I am in Montreal attending the Inside ETFs Canada conference. I will be participating in a panel session on ETF model portfolio creation for a few scenarios. It should be fun and interesting. I am ‘up against’ some very seasoned professionals who have extensive knowledge with respect to financial planning and advanced portfolio modelling. You could say I will be the voice of the couch potato self-directed investor and the general playbook or framework that many of us follow.
I will guess that it will be simplicity vs complexity. And that battle is a theme that strikes me as the biggest observation with this conference and perhaps the state of the ETF nation.
US and Canadian markets looks great.
Brian Belski, Chief Investment Strategist at BMO Capital Markets, kicked things off with an entertaining presentation and an optimistic take on US and Canadian stock markets. Brian’s take is that while the US is in the longest bull market in history, there might be much more to come, there is more room to run. This bull market has that Goldilocks effect – it’s not too hot and it’s not too cold. It’s all quite tepid actually. Apparently it’s the expansion period with the 4th slowest GDP growth on record. There’s just enough growth and Brian sees healthy balance sheets in the US and in Canada.
Nobody likes Canada! They left in 2014.
Brian also likes Canada. He feels the market is ready to continue with its recent robust performance. That said, US and International investors have left. Canada is a hard sell. But again, Brian sees strong fundamentals and perhaps more good months and years to come. We saw a chart showing Canadian market earnings at a record high. Of course, we should always keep in mind that we never truly know where and when markets will turn.

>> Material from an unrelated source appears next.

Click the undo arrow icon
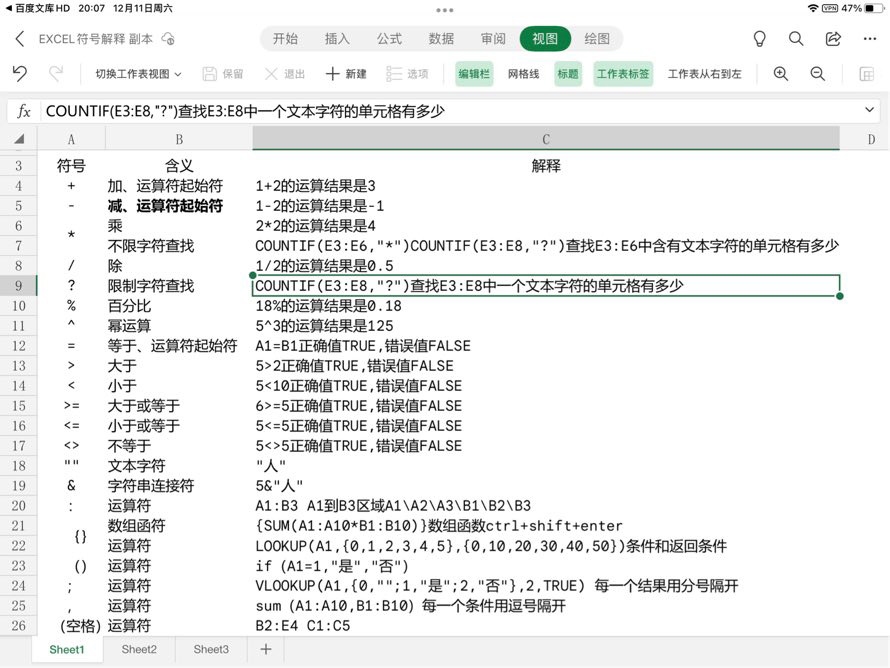pyautogui.click(x=19, y=73)
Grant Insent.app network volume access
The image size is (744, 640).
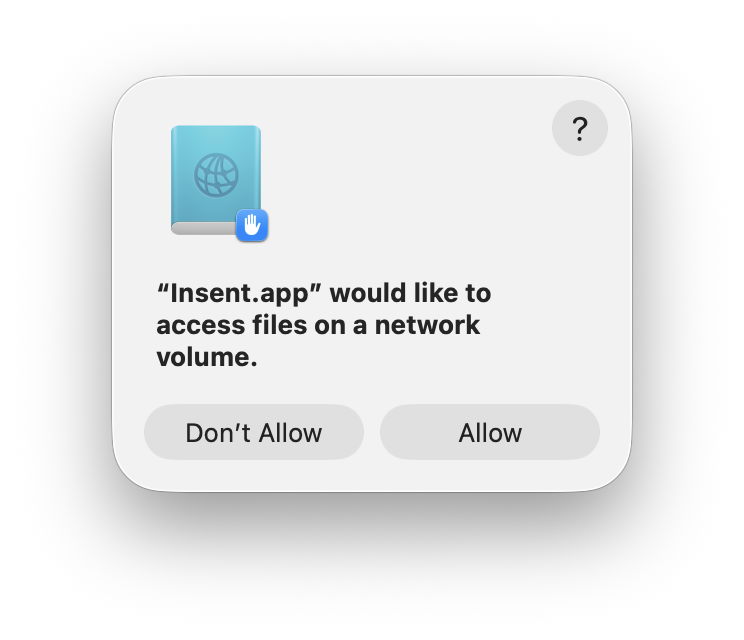tap(490, 432)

Brian acknowledged one of my major themes that the Canadian oligopolies are unique and are a great place to invest. Starting with the big 5 Canadian banks he called them the Cartel and made a wonderful and entertaining analogy to the 5 families in The Godfather sitting down for a drink and having a little chat on how to divvy up the spoils.
Brian states that Steve Eisman (famous for The Big Short on the US banks leading into the Financial Crisis) is way offside with respect to shorting some of the Canadians banks. I have penned on that subject a few times on Seeking Alpha. Here’s Will Steve Eisman’s Big Short On The Canadian Banks Become The Big Hurt?
Not sure what movie we’ll use or what we will call the oligopolies in the Telco sector, grocers, energy/pipelines and railways? I wanted to ask the question to the ETF creators – where’s the Canadian oligopoly ETF? It would be a concentrated portfolio of perhaps less than 20 stocks. Ticker CRTL?
The Canadian Robo Advisors are misunderstood.
It may not be surprising that many of the wealth managers dismiss the Canadian Robo Advisors. There is not a full appreciation of the advice services offered at some of the Canadian Robo Advisors. These digital wealth managers should not be taken too lightly in my opinion. These folks know that the future is a hybrid blend of robust financial planning and coaching and digital wealth management. At the core will be low cost portfolios with a mix of core index, active and smart beta or factor-based ETFs. Just as many of the banks and traditional wealth managers are trying to ‘digitize’, the Robo’s are beefing up their advice offerings. The traditional wealth managers and Robo’s will come at this from opposite ends, but they’ll meet in the middle. They’ll team up as well, and that is already a trend.
And we should keep in mind that many Canadians do not need robust financial planning. They are scrambling just to fill even a modest portion of their RRSP and TFSA space. ‘Advice light’ can work for many.
Related post: Who is investing in ETFs in Canada?
The Battle: Simplicity vs Complexity in the Land of ETFs.
Indexing and the ETF solutions were born with the marriage of simplicity and low cost. But give some really smart people a lot of time and money and they will do what they will do – they will work really hard to try to make things better and perhaps more complex.
I was chatting with Yves Rebetez about this and he stated that should be no surprise. Look at every other industry or field. In medicine and technology for example there is the relentless pursuit of discovery and improvement. Does that work in the land of investing? As was mentioned in one of the presentations, there are only 3 asset classes. Cash, bonds and equities.
There are now over 900 ETFs in Canada. The number of ETFs is growing at an alarming rate. It was even mentioned a few times that we now have the ‘Factor Zoo’. While there are only 6 recognized factors that have been extensively studied, and they apparently all beat the US S&P 500 over a 30-year period. Financial academics have identified several hundred more on the factor front. How many ETFs does an investor need?
Even with respect to portfolio building, many are attempting to employ very sophisticated timing and switching models that often includes trying to time or predict certain stock and bond market events with niche factor-based ETFs. That theme exists in the equity and fixed income sides of the coin.
Let’s not scare off investors.
Jack Bogle of Vanguard suggested that investing should be simple and cheap. The world’s greatest investor, Warren Buffett, suggests that investors should simply buy the broad market indices and keep the fees rock bottom.
While I am a fan of the core factors I fear that more expensive and more complicated is not a move in the right direction. That’s not the brand voice, that’s not the brand appeal.
We should remember Mr. Bogle, investing should be simple and cheap.